A conserved sequence at the C-terminus of MinD is required for binding to the membrane and targeting MinC to the septum.

MinD is a key component of an oscillatory system that spatially regulates cell division in Escherichia coli. It is a peripheral membrane ATPase that recruits MinC and oscillates between the two halves of the cell in a MinE dependent manner. In vitro MinD binds to phospholipid vesicles in an ATP-dependent manner and is released through MinE-stimulated ATP hydrolysis. In this study we examined the function of the conserved C-terminus of MinD. Short truncations of three and ten amino acids dramatically decreased the ability of MinD to localize to the membrane and spatially regulate division. These truncations bound MinC but were deficient in targeting MinC to the septum. In vitro they dimerized, but were deficient in binding to phospholipid vesicles and undergoing MinE stimulation. We suggest a model in which the ATP-dependent dimerization of MinD affects the conformation of the C-terminal region, a potential amphipathic helix, triggering membrane binding.

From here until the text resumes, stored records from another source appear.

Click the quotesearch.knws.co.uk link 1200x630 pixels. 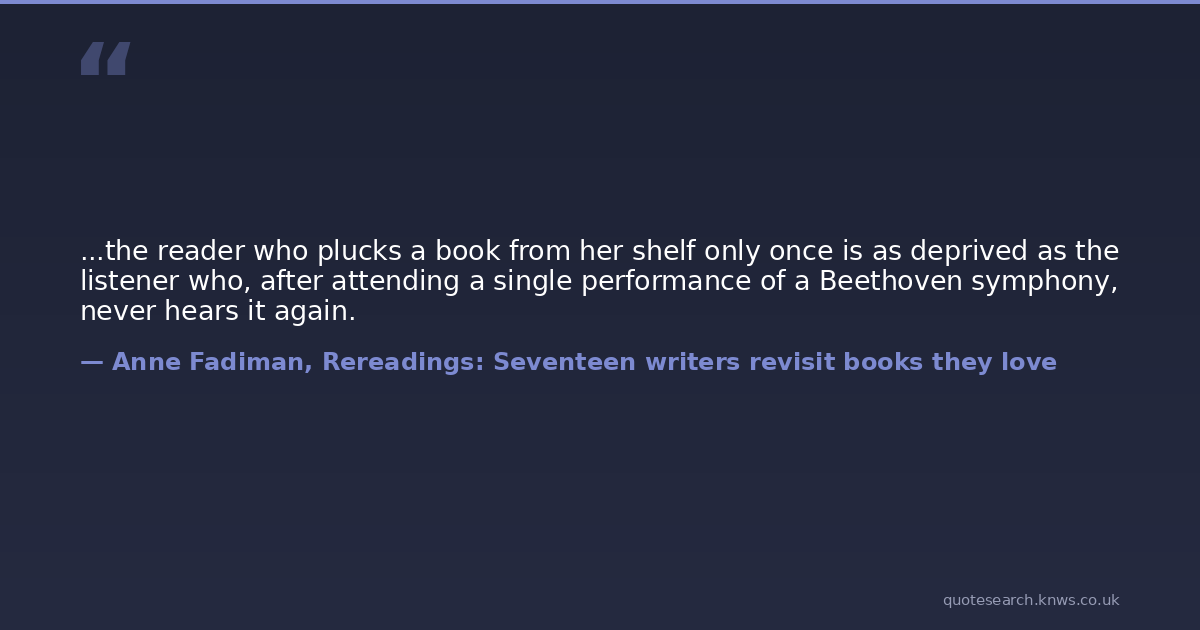point(1030,600)
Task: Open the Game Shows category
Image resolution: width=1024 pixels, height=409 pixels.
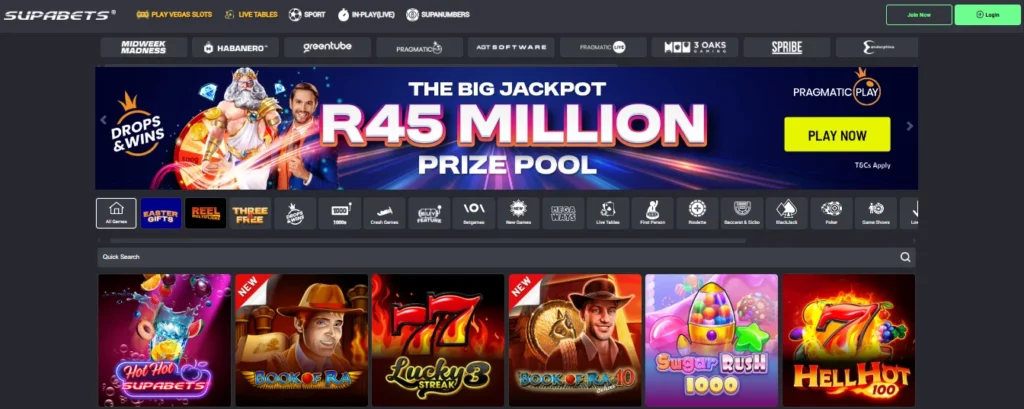Action: 876,213
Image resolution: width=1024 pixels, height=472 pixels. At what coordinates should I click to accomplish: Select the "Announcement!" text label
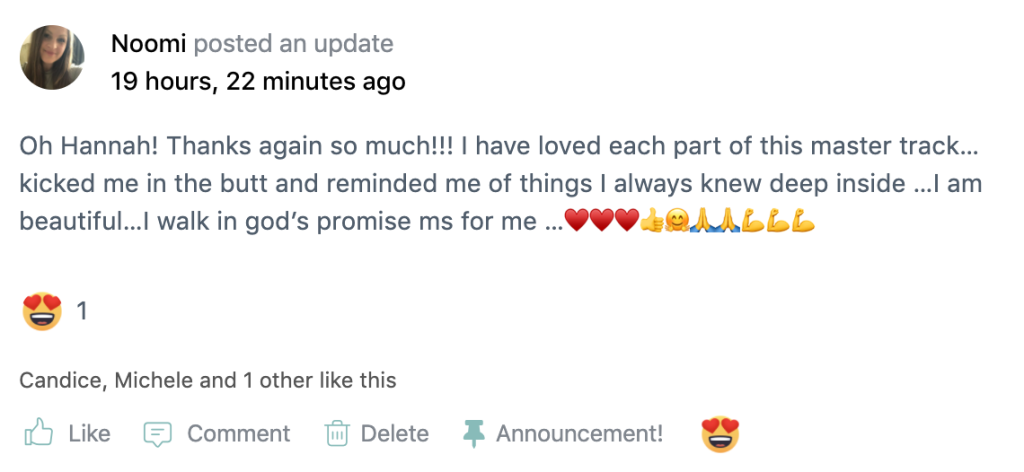[579, 434]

Recruitment of MinC, an inhibitor of Z-ring formation, to the membrane in Escherichia coli: role of MinD and MinE.

In Escherichia coli, the min system prevents division away from midcell through topological regulation of MinC, an inhibitor of Z-ring formation. The topological regulation involves oscillation of MinC between the poles of the cell under the direction of the MinDE oscillator. Since the mechanism of MinC involvement in the oscillation is unknown, we investigated the interaction of MinC with the other Min proteins. We observed that MinD dimerized in the presence of ATP and interacted with MinC. In the presence of a phospholipid bilayer, MinD bound to the bilayer and recruited MinC in an ATP-dependent manner. Addition of MinE to the MinCD-bilayer complex resulted in release of both MinC and MinD. The release of MinC did not require ATP hydrolysis, indicating that MinE could displace MinC from the MinD-bilayer complex. In contrast, MinC was unable to displace MinE bound to the MinD-bilayer complex. These results suggest that MinE induces a conformational change in MinD bound to the bilayer that results in the release of MinC. Also, it is argued that binding of MinD to the membrane activates MinC.

Dynamic assembly of MinD on phospholipid vesicles regulated by ATP and MinE.

Selection of the division site in Escherichia coli is regulated by the min system and requires the rapid oscillation of MinD between the two halves of the cell under the control of MinE. In this study we have further investigated the molecular basis for this oscillation by examining the interaction of MinD with phospholipid vesicles. We found that MinD bound to phospholipid vesicles in the presence of ATP and, upon binding, assembled into a well-ordered helical array that deformed the vesicles into tubes. Stimulation of the MinD ATPase by addition of MinE led to disassembly of the tubes and the release of MinD from the vesicles. It is proposed that this MinE-regulated dynamic assembly of MinD underlies MinD oscillation.